Welcome to "The Gods Are Bored!" But soft, what light from yonder window breaks?
It be Juliet, and she chippin.
All teachers approach required curricula with their own philosophies. I am charged with teaching my freshmen "Romeo and Juliet," and I have a philosophy about it.
I studied the works of William Shakespeare for two semesters at the Johns Hopkins University, during which we read almost every play except "A Midsummer Night's Dream." We dissected the noble bard's great soliloquies and sonnets, his masterful plays on words and his lunatic characters. I recall that the professor told us he couldn't bear to lecture about the scene in which King Lear plucks out his eyes, so we skipped that scene. Onward and onward we went through an impressive body of work.
When I looked at the recommended notes for teaching "Romeo and Juliet" provided by my school district, I found a document more than 100 pages in length. There were enough lessons there to stretch the play through an entire marking period.
I don't operate like that.
Most of my students won't ever see or read a Shakespeare play when they leave high school. Hey, most of us don't! So why not present Shakespeare as entertainment? That's what he was intending when he wrote the doggone plays, wasn't it?

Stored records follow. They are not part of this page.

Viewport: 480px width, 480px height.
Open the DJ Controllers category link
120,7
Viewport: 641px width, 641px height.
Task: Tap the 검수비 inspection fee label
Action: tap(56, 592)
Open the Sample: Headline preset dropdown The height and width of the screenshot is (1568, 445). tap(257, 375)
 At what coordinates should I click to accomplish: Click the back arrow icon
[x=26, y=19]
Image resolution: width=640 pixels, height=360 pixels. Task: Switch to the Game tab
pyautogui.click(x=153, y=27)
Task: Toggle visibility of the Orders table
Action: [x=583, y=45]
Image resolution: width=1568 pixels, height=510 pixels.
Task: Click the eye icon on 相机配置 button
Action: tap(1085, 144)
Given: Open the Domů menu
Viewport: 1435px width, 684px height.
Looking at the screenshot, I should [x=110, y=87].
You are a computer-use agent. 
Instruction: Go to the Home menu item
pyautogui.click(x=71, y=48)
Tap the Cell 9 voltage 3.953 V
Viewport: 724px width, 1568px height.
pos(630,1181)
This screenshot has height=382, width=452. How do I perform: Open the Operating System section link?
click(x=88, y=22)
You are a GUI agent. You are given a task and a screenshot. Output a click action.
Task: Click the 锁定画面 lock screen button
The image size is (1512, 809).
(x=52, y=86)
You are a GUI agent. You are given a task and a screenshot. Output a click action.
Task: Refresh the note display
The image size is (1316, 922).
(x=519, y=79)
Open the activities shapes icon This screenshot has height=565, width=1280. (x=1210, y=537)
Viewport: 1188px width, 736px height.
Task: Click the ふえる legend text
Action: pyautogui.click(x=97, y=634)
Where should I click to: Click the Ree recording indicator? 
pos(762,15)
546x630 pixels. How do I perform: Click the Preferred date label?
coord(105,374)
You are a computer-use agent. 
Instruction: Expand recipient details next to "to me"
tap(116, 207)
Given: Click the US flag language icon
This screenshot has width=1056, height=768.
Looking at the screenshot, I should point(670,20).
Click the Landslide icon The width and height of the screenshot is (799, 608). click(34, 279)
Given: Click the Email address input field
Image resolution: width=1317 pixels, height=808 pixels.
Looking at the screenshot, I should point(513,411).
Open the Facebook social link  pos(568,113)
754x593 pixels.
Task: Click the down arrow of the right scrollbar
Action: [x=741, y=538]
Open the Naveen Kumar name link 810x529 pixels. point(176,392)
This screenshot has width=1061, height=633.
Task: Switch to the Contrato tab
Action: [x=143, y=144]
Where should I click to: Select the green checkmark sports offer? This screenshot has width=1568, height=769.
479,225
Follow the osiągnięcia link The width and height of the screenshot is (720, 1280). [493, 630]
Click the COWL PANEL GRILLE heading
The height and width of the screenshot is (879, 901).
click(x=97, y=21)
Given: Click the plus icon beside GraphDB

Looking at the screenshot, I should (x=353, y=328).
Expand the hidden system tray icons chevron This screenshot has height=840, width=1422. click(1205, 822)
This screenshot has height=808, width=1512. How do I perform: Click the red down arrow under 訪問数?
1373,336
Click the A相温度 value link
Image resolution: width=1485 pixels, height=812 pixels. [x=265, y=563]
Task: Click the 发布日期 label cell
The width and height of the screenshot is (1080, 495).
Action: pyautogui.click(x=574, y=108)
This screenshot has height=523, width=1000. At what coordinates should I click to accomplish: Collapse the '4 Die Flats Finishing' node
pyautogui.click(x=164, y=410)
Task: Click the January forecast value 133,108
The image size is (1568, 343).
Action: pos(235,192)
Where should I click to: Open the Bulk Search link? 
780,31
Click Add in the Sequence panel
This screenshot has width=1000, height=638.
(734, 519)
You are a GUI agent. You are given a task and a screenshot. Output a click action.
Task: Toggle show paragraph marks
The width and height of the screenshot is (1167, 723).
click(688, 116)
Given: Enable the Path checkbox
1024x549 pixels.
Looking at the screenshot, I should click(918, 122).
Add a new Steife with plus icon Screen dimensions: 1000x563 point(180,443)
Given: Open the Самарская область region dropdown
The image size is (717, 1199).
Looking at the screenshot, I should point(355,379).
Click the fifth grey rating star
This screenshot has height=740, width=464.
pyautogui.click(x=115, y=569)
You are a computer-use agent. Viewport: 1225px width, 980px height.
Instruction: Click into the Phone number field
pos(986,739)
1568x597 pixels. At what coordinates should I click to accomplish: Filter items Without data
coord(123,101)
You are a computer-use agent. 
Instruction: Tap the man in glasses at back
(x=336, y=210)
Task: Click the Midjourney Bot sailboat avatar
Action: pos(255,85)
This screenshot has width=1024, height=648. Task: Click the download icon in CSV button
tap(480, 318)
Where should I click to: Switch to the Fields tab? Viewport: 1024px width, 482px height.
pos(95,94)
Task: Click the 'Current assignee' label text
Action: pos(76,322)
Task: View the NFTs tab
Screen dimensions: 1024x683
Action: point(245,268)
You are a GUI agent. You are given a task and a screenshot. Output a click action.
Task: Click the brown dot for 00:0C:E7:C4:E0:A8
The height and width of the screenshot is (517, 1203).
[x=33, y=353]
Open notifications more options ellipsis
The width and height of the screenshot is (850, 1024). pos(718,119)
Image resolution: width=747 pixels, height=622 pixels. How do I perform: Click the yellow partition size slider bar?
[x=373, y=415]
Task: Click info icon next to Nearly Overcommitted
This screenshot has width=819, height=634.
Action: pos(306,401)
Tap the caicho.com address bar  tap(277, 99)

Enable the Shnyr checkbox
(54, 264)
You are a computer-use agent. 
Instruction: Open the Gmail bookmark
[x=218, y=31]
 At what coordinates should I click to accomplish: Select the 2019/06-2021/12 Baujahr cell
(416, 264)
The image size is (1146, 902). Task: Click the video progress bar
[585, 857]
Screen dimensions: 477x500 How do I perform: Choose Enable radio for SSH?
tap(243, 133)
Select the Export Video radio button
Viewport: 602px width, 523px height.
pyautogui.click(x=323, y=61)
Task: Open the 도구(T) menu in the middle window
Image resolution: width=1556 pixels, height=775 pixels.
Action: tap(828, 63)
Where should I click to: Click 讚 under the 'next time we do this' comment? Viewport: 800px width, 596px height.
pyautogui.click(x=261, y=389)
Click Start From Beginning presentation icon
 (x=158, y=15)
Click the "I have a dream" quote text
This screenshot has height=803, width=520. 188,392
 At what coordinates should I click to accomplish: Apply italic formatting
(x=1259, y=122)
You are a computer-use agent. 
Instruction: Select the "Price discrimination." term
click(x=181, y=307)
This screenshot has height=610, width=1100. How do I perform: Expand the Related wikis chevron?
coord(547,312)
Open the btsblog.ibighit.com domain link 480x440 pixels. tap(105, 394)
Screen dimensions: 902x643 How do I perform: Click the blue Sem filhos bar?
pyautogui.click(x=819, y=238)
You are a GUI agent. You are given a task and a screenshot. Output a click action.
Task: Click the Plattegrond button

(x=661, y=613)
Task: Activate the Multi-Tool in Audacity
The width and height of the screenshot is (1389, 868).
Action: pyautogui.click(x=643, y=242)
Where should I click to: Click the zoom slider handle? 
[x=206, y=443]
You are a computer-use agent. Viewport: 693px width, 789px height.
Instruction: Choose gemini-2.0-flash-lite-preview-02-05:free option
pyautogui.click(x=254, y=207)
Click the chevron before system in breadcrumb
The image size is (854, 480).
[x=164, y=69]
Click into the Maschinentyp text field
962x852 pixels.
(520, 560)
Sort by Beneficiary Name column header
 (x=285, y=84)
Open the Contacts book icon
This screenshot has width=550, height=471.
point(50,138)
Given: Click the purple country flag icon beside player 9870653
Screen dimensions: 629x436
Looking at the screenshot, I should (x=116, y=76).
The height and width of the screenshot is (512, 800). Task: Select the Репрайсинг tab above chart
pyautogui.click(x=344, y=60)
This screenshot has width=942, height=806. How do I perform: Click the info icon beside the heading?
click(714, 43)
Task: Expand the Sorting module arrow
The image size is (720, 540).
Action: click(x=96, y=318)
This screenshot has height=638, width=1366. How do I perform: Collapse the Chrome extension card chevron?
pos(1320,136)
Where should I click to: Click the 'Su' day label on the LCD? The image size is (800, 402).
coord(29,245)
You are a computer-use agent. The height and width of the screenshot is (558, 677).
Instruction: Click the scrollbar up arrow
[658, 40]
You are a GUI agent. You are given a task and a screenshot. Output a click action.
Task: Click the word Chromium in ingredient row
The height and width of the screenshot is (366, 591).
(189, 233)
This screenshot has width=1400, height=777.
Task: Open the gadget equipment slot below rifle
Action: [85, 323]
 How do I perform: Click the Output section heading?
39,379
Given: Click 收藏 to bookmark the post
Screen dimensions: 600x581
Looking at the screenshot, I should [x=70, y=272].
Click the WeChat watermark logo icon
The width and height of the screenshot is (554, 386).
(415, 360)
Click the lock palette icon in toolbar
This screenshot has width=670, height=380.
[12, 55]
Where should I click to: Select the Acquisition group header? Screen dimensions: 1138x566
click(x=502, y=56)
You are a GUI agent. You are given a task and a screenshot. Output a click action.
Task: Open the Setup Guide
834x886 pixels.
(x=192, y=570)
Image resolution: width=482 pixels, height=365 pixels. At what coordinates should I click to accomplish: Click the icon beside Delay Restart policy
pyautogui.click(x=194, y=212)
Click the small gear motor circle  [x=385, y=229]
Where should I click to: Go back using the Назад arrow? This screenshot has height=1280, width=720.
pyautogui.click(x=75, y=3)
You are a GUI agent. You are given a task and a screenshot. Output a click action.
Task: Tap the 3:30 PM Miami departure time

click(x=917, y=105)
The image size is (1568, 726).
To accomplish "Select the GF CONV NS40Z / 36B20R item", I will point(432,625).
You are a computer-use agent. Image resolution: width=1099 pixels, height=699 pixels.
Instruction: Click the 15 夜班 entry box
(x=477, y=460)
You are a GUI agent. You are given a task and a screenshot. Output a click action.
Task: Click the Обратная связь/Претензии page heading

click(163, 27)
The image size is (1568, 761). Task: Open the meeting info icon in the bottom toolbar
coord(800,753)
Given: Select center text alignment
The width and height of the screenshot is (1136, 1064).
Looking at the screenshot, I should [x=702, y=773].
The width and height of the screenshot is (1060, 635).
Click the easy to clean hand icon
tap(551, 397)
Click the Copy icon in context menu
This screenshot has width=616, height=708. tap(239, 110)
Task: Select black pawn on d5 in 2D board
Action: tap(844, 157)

Make a barnyard noise if you think William Shakespeare sat at his desk and wrote plays, all the while thinking to himself, "I bet some intellectual college scholar will give 40 lectures on this stuff 400 years from now!"
My students are zipping through a simplified version of "Romeo" and watching the 1973 movie stocked to the plimsol line with gorgeous teenage actors and actresses. And after watching a sword fight, the students are peppered with such thought-provoking questions as, "Why are they wearing tights?" and "Raise your hand if you think parents should arrange your marriage."
But you know what? When I roll the play, and I look out at a classroom full of freshmen from Camden, New Jersey who are actually caught up in it, even if they don't get every double entendre (or know what one is), I feel like I'm doing Bard William a good turn. It's what he would have wanted. Not the stuffy lectures. Just the teenagers, watching and connecting ... and asking for clarity when they don't understand.
You can teach Shakespeare if you want. I'd rather make it a play.